A fórmula: introduções feitas pelo piano de Danilo Perez (oferecendo a harmonia que será a base de toda a música que nos próximos minutos se fizer e escutar, e oferecendo igualmente notas chave e melodias chave), seguidas de um reforço de Patitucci no contrabaixo, ao qual se junta Brian Blade nas percussões e na bateria. Wayne Shorter soará mais tarde, depois de a base estar segura e relativamente desenvolvida.

Foi deste modo durante toda a actuação. Introduções feitas pelo piano de Danilo Perez (oferecendo a harmonia que foi a base de toda a música que se fez e escutou), seguidas de reforço por Patitucci no contrabaixo, ao qual se juntou Brian Blade nas percussões e na bateria, soando Wayne Shorter mais tarde.

Nesta fórmula, houve demasiado Perez e demasiado piano. Cabendo-lhe estender o tapete sonoro e musical para toda a banda, foi ele também o responsável pelas transições entre os momentos musicais que dentro dos temas organizadamente surgiam. Sem grandes alterações de andamentos, sem grandes contrastes rítmicos, sem grandes surpresas de exploração harmónica e quase sempre no mesmo registo, o piano de Perez tornou-se monótono. Os temas sucederam-se com eficácia mas sem grandes rasgos, dando a sensação de um concerto todo igual. E foi um concerto longo.

Brian Blade é o nervo do quarteto. Um nervo inquieto. De elevada qualidade no tratamento sonoro das peles e dos metais, usou com exactidão e expressividade diversas baquetas, cuidou do modo de abafar ou destapar peles e metais. De vez em quando, utilizou várias percussões ao longo da sessão. Ritmicamente nervoso, passaram por Blade alguns dos poucos períodos de maior tensão e exaltação. Tem uma batida de caixa e de “crash” poderosíssima.

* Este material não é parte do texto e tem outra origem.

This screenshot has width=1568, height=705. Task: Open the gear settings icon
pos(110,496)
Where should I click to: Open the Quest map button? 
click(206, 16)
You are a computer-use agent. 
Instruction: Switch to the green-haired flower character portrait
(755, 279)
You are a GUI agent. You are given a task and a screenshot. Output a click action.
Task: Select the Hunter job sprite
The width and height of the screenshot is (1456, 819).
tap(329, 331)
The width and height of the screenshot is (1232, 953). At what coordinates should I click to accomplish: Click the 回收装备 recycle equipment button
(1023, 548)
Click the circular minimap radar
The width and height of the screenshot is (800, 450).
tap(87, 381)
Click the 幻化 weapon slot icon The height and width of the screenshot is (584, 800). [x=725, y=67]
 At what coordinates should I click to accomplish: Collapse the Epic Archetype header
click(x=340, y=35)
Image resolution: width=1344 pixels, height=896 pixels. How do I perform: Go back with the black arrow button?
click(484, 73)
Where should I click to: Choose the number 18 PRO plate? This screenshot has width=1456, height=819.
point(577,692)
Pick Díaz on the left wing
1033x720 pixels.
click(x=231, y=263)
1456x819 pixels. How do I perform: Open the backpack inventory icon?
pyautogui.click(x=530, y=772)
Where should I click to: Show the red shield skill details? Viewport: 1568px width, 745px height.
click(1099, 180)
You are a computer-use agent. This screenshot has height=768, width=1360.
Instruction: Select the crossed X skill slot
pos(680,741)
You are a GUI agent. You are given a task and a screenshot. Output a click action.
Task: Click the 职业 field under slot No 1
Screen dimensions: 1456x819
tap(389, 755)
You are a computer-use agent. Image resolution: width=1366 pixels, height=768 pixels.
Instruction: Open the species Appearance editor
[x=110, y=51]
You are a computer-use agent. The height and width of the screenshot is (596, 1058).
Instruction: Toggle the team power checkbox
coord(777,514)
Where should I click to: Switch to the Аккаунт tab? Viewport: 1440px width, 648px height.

Houve dois momentos de aplauso a solos durante o concerto e Blade esteve nos dois. Quando já a prestação ia no terceiro tema, decorridos cerca de 50 minutos e após uma explosão de ritmos e volumes que quase o fez sair do banco, e durante o tema seis e no final deste, na sequência de um crescendo fabuloso de toda a banda.

Com um som cheio, Patitucci reforçou a harmonia que Perez ofereceu. Jogou no plano rítmico com Blade. Não tocou sempre. Parou e assistiu à música que os colegas faziam. Foi competente. Fez parte de um todo, enquanto peça da tal máquina muito bem oleada. 

Positivos e negativos

 

Dado positivo: o quarteto respirou sempre em conjunto, como um único ser. Foram impressionantes os desenvolvimentos dos temas no que diz respeito à contenção conjunta e às alterações de dinâmicas (passando lenta e consistentemente de “pianos” a “fortes” – seguidos de habituais cortes súbitos para, novamente, o “piano”).

Outro factor positivo: o quarteto não tem líderes. Mas tem Wayne Shorter a menos. Pode compreender-se a opção; pode entender-se a procura nesta fase da vida do saxofonista. Mas o certo é que tem pouco Shorter.

Wayne Shorter diluiu o seu saxofone no som do projecto. Surgiu sempre depois de o tapete estar estendido. Iniciou a actuação no tenor. Apenas ao terceiro tema passou para o saxofone soprano. No sax tenor surgiu com um som rugoso, feito de muito sopro e grão, uma surpresa inicial. E com uma abordagem minimal, tocando espaçadamente apenas notas simples do acorde. Vieram depois pequenos farrapos de melodias incompletas, sugerindo as presentes no último disco da banda, “Without a Net” (Blue Note).

Quando passou para o soprano, o seu som ficou limpo, cristalino. Shorter aumentou a velocidade de execução ascendendo a registos tensos. Mais tarde voltaria ao saxofone tenor numa exploração muito parecida com a realizada na abertura, com mais ar, mais grão, mais sujidade. Terminou em soprano (tentando atingir os altíssimos por três vezes na noite) e terminei eu com a sensação de que foi mais interessante a sua execução no tenor.

Ovação de pé no final do concerto. Em consideração a Wayne Shorter, decerto. Em consideração à elevada qualidade da máquina, penso. E porque por cá ainda se conhece pouco do jazz.

“Encore” e nova ovação de pé. Porque ainda se conhece pouco.